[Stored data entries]
┄┄┄┄┄┄┄┄┄┄┄┄┄┄┄┄┄┄┄┄

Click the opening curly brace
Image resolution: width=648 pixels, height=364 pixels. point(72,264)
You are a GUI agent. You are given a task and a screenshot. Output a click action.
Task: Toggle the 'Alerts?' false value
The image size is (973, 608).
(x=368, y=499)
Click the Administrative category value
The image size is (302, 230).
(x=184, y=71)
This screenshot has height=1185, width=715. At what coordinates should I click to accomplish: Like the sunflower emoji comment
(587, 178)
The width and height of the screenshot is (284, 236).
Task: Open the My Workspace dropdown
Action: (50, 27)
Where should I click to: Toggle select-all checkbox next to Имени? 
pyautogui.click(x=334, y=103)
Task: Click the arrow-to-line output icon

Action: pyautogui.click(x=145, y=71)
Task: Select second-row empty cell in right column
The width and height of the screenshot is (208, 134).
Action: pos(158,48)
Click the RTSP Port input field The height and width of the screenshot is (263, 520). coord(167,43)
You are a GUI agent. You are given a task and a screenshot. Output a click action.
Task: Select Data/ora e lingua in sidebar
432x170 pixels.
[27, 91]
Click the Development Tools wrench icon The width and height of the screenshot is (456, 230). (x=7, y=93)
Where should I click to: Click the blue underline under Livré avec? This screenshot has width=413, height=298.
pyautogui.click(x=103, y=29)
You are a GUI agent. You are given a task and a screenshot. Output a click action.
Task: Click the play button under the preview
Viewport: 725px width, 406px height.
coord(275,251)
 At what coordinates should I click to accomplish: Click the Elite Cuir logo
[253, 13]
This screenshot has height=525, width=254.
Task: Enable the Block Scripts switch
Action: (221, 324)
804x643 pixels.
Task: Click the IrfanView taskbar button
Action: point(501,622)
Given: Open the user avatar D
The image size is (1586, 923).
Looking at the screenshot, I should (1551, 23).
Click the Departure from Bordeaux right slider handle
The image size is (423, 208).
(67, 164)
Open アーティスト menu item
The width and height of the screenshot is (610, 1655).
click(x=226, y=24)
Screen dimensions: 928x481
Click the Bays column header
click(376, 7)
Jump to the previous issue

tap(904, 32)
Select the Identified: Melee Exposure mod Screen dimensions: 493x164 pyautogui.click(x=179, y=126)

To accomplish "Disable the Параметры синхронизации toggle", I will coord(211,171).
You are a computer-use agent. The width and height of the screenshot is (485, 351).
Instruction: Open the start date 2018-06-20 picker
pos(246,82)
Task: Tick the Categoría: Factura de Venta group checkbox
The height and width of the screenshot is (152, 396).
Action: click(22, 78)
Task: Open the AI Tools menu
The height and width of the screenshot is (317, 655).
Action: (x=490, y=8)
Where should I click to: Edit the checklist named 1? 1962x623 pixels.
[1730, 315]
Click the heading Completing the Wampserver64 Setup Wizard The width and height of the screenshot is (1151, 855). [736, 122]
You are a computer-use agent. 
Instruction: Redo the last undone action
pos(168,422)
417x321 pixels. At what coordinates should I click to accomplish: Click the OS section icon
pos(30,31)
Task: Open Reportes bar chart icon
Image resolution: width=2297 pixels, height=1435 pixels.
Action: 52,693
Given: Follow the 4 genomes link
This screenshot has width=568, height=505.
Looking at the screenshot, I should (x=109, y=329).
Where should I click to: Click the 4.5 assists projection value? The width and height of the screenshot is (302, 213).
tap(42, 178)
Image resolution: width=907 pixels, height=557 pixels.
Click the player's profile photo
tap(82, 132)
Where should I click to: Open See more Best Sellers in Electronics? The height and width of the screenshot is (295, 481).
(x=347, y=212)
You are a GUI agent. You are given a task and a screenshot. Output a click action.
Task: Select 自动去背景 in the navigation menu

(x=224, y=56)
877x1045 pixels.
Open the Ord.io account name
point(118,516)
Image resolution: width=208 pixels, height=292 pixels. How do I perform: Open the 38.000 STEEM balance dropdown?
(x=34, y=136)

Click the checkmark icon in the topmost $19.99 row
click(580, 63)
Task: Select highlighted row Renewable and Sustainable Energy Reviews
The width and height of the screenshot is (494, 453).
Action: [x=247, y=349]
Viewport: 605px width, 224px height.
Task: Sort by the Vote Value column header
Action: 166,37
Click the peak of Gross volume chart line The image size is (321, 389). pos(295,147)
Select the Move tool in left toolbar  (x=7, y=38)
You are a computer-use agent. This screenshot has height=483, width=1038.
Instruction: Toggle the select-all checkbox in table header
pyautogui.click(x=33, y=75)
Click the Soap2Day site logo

┄┄┄┄┄┄┄┄┄┄┄┄┄┄┄┄┄┄┄┄

Task brief: In full and without alteration, retype the entries above.

Task solution:
Click the opening curly brace
Image resolution: width=648 pixels, height=364 pixels. point(72,264)
You are a GUI agent. You are given a task and a screenshot. Output a click action.
Task: Toggle the 'Alerts?' false value
The image size is (973, 608).
(x=368, y=499)
Click the Administrative category value
The image size is (302, 230).
(x=184, y=71)
This screenshot has height=1185, width=715. At what coordinates should I click to accomplish: Like the sunflower emoji comment
(587, 178)
The width and height of the screenshot is (284, 236).
Task: Open the My Workspace dropdown
Action: (50, 27)
Where should I click to: Toggle select-all checkbox next to Имени? 
pyautogui.click(x=334, y=103)
Task: Click the arrow-to-line output icon

Action: pyautogui.click(x=145, y=71)
Task: Select second-row empty cell in right column
The width and height of the screenshot is (208, 134).
Action: pos(158,48)
Click the RTSP Port input field The height and width of the screenshot is (263, 520). coord(167,43)
You are a GUI agent. You are given a task and a screenshot. Output a click action.
Task: Select Data/ora e lingua in sidebar
432x170 pixels.
[27, 91]
Click the Development Tools wrench icon The width and height of the screenshot is (456, 230). (x=7, y=93)
Where should I click to: Click the blue underline under Livré avec? This screenshot has width=413, height=298.
pyautogui.click(x=103, y=29)
You are a GUI agent. You are given a task and a screenshot. Output a click action.
Task: Click the play button under the preview
Viewport: 725px width, 406px height.
coord(275,251)
 At what coordinates should I click to accomplish: Click the Elite Cuir logo
[253, 13]
This screenshot has height=525, width=254.
Task: Enable the Block Scripts switch
Action: (221, 324)
804x643 pixels.
Task: Click the IrfanView taskbar button
Action: point(501,622)
Given: Open the user avatar D
The image size is (1586, 923).
Looking at the screenshot, I should (1551, 23).
Click the Departure from Bordeaux right slider handle
The image size is (423, 208).
(67, 164)
Open アーティスト menu item
The width and height of the screenshot is (610, 1655).
click(x=226, y=24)
Screen dimensions: 928x481
Click the Bays column header
click(376, 7)
Jump to the previous issue

tap(904, 32)
Select the Identified: Melee Exposure mod Screen dimensions: 493x164 pyautogui.click(x=179, y=126)

To accomplish "Disable the Параметры синхронизации toggle", I will coord(211,171).
You are a computer-use agent. The width and height of the screenshot is (485, 351).
Instruction: Open the start date 2018-06-20 picker
pos(246,82)
Task: Tick the Categoría: Factura de Venta group checkbox
The height and width of the screenshot is (152, 396).
Action: click(22, 78)
Task: Open the AI Tools menu
The height and width of the screenshot is (317, 655).
Action: (x=490, y=8)
Where should I click to: Edit the checklist named 1? 1962x623 pixels.
[1730, 315]
Click the heading Completing the Wampserver64 Setup Wizard The width and height of the screenshot is (1151, 855). [736, 122]
You are a computer-use agent. 
Instruction: Redo the last undone action
pos(168,422)
417x321 pixels. At what coordinates should I click to accomplish: Click the OS section icon
pos(30,31)
Task: Open Reportes bar chart icon
Image resolution: width=2297 pixels, height=1435 pixels.
Action: 52,693
Given: Follow the 4 genomes link
This screenshot has width=568, height=505.
Looking at the screenshot, I should (x=109, y=329).
Where should I click to: Click the 4.5 assists projection value? The width and height of the screenshot is (302, 213).
tap(42, 178)
Image resolution: width=907 pixels, height=557 pixels.
Click the player's profile photo
tap(82, 132)
Where should I click to: Open See more Best Sellers in Electronics? The height and width of the screenshot is (295, 481).
(x=347, y=212)
You are a GUI agent. You are given a task and a screenshot. Output a click action.
Task: Select 自动去背景 in the navigation menu

(x=224, y=56)
877x1045 pixels.
Open the Ord.io account name
point(118,516)
Image resolution: width=208 pixels, height=292 pixels. How do I perform: Open the 38.000 STEEM balance dropdown?
(x=34, y=136)

Click the checkmark icon in the topmost $19.99 row
click(580, 63)
Task: Select highlighted row Renewable and Sustainable Energy Reviews
The width and height of the screenshot is (494, 453).
Action: [x=247, y=349]
Viewport: 605px width, 224px height.
Task: Sort by the Vote Value column header
Action: 166,37
Click the peak of Gross volume chart line The image size is (321, 389). pos(295,147)
Select the Move tool in left toolbar  (x=7, y=38)
You are a computer-use agent. This screenshot has height=483, width=1038.
Instruction: Toggle the select-all checkbox in table header
pyautogui.click(x=33, y=75)
Click the Soap2Day site logo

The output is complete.